Complete ce-ops triage queue apply mode#767
Conversation
ce-dev-2
left a comment
There was a problem hiding this comment.
Independent review (read-only correctness reviewer) on head b38da6c: REQUEST_CHANGES — one blocking finding, controller-verified.
BLOCKING: overlapping cron runs can double-create the sentinel. The workflow has no concurrency stanza (verified: zero matches in ce-ops-triage-queue.yml), and _create_queue_comment (ce_ops_triage_queue.py:678-717) has an unprotected read→POST window: two overlapping scheduled runs that both read no-sentinel will both POST, producing two sentinel comments on ce-ops#67 — violating the exactly-once mandate. The post-create re-read tolerates the race but does not prevent it, and the test only exercises sequential calls.
Required fix (small): add a concurrency group to the workflow (e.g. group: ce-ops-triage-queue, cancel-in-progress: false so runs queue rather than overlap or cancel mid-apply), plus extend the workflow-content test to assert the stanza exists.
Non-blocking (banked): kill-switch behavior is asserted at workflow-file-content level only — acceptable given Actions-variable integration testing is impractical; the shell gating logic itself reads correctly.

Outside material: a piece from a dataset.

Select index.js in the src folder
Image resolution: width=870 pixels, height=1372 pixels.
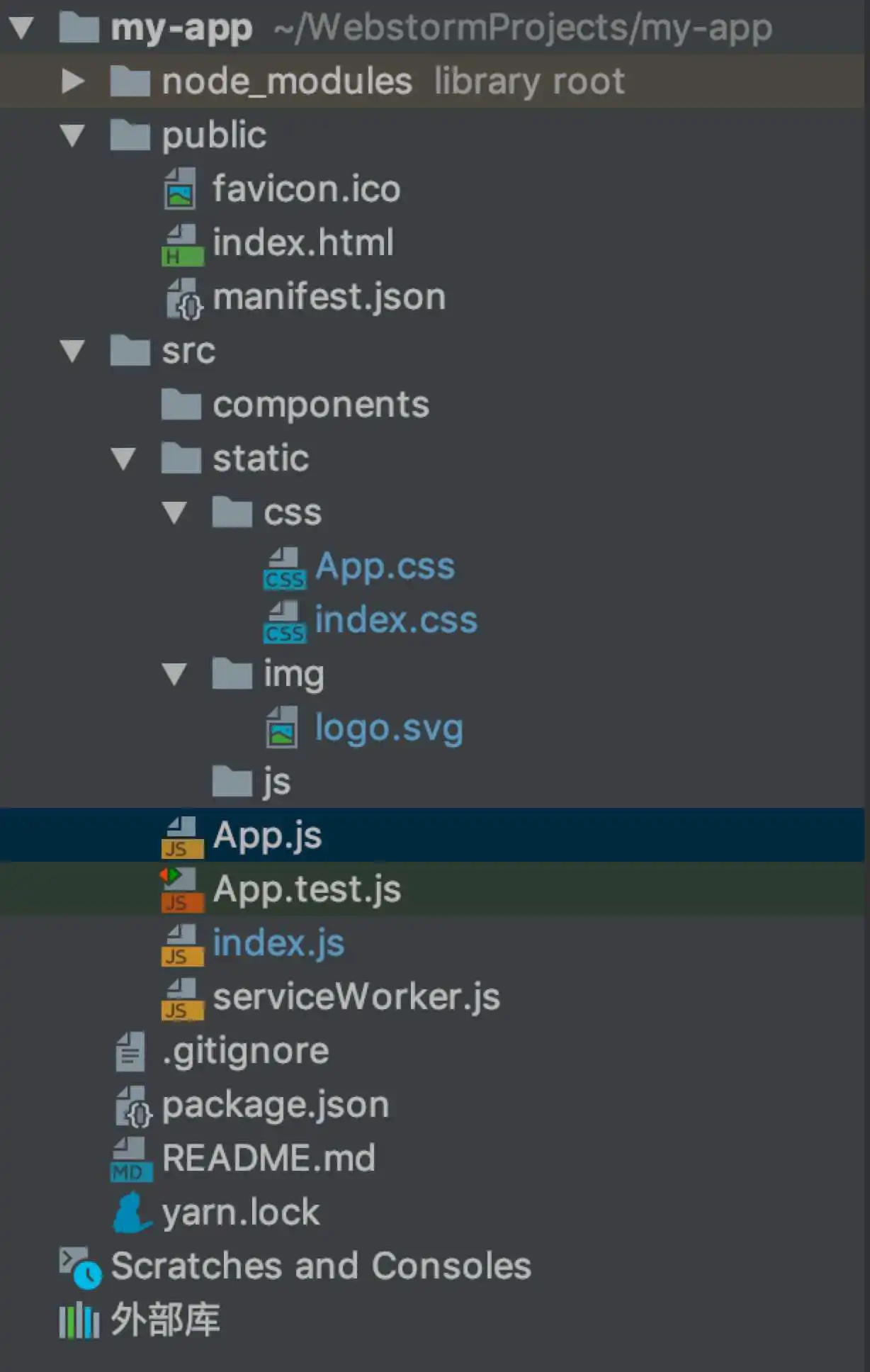(278, 943)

Everything else verified sound: sentinel search/patch path, kill-switch fail-direction (unset/invalid → dry-run), mutation bound test captures create/patch/label calls, dry-run parity preserved, workflow_dispatch apply input intact. Will re-review the delta on the updated head.
ce-dev-2
left a comment
There was a problem hiding this comment.
Re-review on head 4218364 (supersedes my CHANGES_REQUESTED on b38da6c): APPROVE. The delta is exactly the prescribed remedy and nothing else — workflow-level concurrency stanza (group: ce-ops-triage-queue, cancel-in-progress: false, so an in-flight apply run is never killed mid-mutation and overlapping cron runs serialize away the sentinel double-create race) plus three content assertions pinning the stanza in test_triage_queue_workflow_scheduled_apply_has_kill_switch. Delta verified by direct controller inspection of the full 2-hunk diff (the independent venue identified the defect last round; this is its verbatim mechanical fix). Non-blocking from last round stands as banked. Merging this PR flips scheduled apply-mode ON per the Operator's 2026-07-04 night-mandate grant; rollback = CE_TRIAGE_APPLY_KILL_SWITCH=true. Controller will spot-check the first scheduled apply run. CI validate running on same head; daemon defers until green.
Summary
Create the triage queue sentinel comment in apply mode when absent, then patch it on later runs.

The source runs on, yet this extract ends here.